Attempts at follow-ups were hampered when the original National Recording Corporation went bankrupt April 27, 1961. The company reappeared in 1962 under the aegis of Georgia theatre magnate Frederick Storey. The reorganization and a stint in the Army took the momentum from Bellus' career.

In the 1960s and 1970s, Bellus was a singing sensation throughout the Chicago area nightclub scene. He was a mainstay performer appearing nightly at Fritzel's restaurant at the corner of State and Lake Streets in downtown Chicago. Fritzel's was a personal favorite of local and visiting celebrities and dignitaries.

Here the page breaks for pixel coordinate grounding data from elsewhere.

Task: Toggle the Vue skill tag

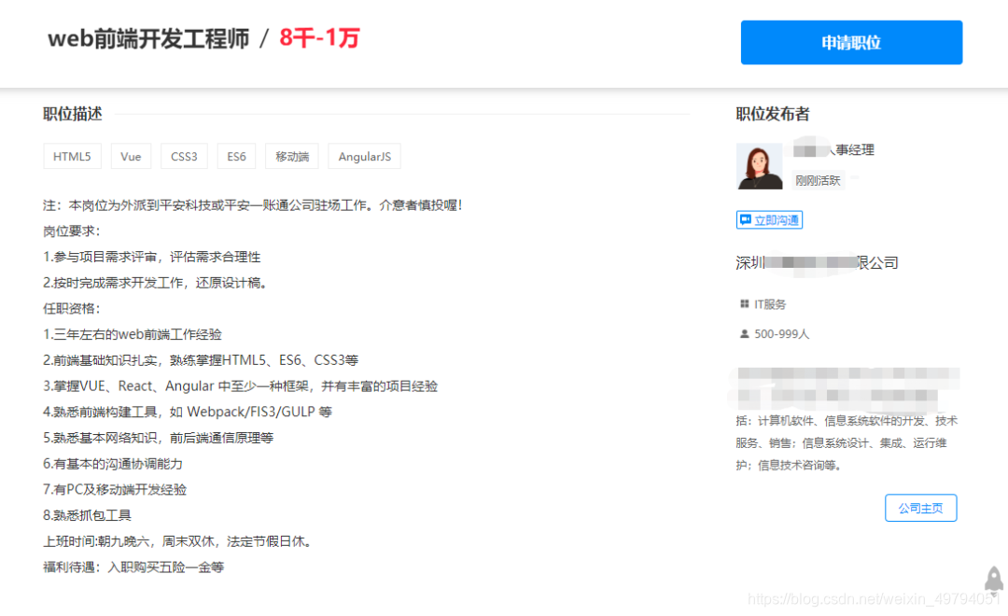Action: [130, 156]
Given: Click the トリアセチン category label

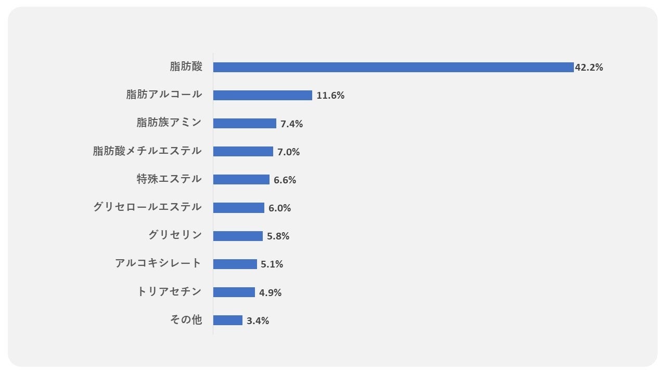Looking at the screenshot, I should [169, 291].
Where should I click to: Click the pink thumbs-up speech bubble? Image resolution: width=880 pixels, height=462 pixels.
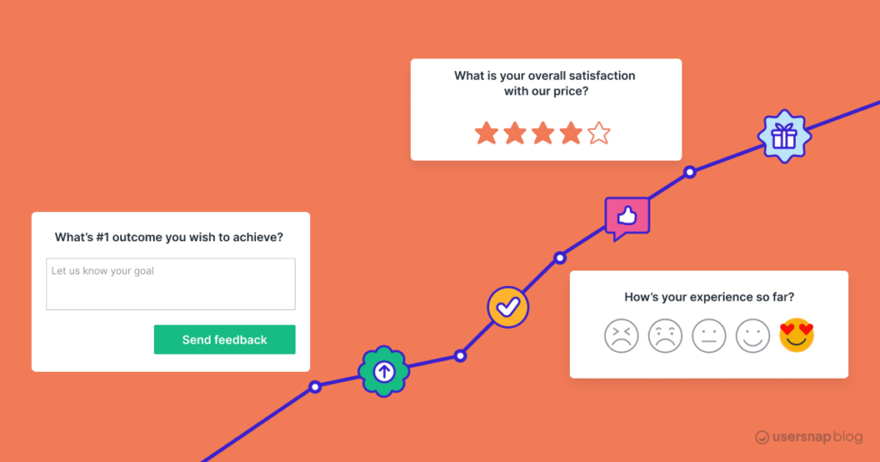click(626, 216)
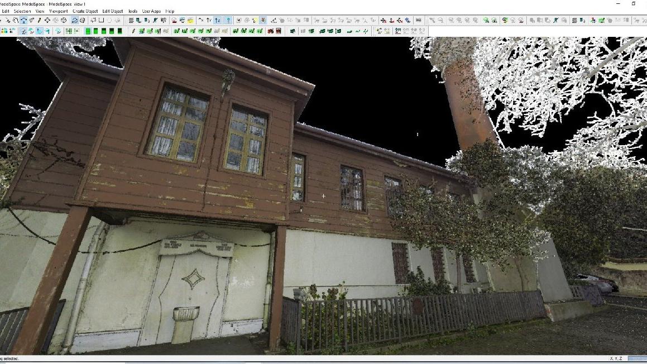Select the hand pan tool icon
The width and height of the screenshot is (647, 364).
pos(16,20)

In the 1980s and 1990s, Bellus continued composing music, also performing at beach hotels and restaurants on the west coast of Florida, where he had relocated from the Chicago area.

The old NRC music library was purchased by Georgia music historian and producer Johnny F. Carter in 2004. Bellus returned to the NRC label with a CD release of the 1959 album that followed the success of "Robbin' The Cradle". Bellus' connection with the new NRC ended with the death of Carter in 2016 and rights for the NRC material reverted to Bellus.

Bellus was re-inventing his career through Bellusci Music Publishing Company and M.M.P. (Marathon Musical Productions), offering two new CD singles: "I Want Florida for Christmas" and "Mackinac Island", which is a remix and remastering of his 1986 45 rpm version.

==Personal life and death==
Bellus resided in Florida with his wife Tammy, also a songwriter. Directing his attention to Christian music, he released the song "It Is Finished (e' finito)". Tony Bellus died after a long battle with cancer on January 21, 2025, at the age of 88.